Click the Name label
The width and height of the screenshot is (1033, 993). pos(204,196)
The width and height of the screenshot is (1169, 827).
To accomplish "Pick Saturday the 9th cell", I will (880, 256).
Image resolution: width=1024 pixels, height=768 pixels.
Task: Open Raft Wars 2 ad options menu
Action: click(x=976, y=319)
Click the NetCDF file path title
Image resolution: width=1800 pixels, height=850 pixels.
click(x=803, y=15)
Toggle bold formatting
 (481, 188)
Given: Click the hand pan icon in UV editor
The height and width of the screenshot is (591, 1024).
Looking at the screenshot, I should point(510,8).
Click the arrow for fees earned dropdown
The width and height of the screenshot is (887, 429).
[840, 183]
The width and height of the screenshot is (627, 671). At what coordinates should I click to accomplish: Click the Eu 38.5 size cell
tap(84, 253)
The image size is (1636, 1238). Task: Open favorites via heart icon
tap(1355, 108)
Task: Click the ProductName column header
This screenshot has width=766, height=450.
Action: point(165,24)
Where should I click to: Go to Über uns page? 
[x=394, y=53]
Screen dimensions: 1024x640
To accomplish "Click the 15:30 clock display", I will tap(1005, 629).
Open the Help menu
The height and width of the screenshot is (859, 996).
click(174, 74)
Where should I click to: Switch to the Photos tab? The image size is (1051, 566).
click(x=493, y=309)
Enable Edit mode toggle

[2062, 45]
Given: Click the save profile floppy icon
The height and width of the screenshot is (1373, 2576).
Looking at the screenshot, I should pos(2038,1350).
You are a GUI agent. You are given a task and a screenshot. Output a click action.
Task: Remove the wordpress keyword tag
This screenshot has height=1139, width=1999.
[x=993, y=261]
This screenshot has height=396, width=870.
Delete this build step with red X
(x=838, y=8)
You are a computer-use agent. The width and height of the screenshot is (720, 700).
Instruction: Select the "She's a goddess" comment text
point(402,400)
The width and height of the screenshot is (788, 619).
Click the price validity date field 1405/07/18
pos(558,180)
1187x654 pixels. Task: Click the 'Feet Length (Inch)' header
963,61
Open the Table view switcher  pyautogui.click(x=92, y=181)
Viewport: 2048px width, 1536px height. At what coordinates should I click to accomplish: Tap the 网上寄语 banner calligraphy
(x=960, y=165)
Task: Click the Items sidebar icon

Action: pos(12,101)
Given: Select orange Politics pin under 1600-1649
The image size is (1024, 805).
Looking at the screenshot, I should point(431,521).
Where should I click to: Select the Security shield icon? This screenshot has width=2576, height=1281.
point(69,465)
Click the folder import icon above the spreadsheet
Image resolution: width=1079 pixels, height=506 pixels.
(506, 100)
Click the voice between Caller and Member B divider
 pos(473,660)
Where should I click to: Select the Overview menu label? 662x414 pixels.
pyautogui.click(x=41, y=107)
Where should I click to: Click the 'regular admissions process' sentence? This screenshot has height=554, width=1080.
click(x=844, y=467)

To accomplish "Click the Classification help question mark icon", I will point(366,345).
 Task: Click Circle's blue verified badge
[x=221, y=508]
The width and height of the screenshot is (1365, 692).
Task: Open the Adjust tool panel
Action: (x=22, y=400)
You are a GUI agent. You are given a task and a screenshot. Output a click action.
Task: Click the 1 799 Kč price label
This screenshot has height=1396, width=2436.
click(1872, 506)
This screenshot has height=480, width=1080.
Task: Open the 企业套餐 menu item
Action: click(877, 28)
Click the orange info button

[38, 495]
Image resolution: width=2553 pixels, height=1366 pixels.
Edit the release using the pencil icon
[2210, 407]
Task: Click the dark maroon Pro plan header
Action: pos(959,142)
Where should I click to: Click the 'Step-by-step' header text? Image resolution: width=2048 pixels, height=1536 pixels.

PROBLEM TO WORK ON. Revise the records from the line with "Where should I click to: Go" to the line with "(x=838, y=8)", putting "Videos tab" in place of "Photos tab" and leaving everything else as it is. Return only those lines.

WORKED ANSWER.
Where should I click to: Go to Über uns page? 
[x=394, y=53]
Screen dimensions: 1024x640
To accomplish "Click the 15:30 clock display", I will tap(1005, 629).
Open the Help menu
The height and width of the screenshot is (859, 996).
click(174, 74)
Where should I click to: Switch to the Videos tab? The image size is (1051, 566).
click(x=493, y=309)
Enable Edit mode toggle

[2062, 45]
Given: Click the save profile floppy icon
The height and width of the screenshot is (1373, 2576).
Looking at the screenshot, I should pos(2038,1350).
You are a GUI agent. You are given a task and a screenshot. Output a click action.
Task: Remove the wordpress keyword tag
This screenshot has height=1139, width=1999.
[x=993, y=261]
This screenshot has height=396, width=870.
Delete this build step with red X
(x=838, y=8)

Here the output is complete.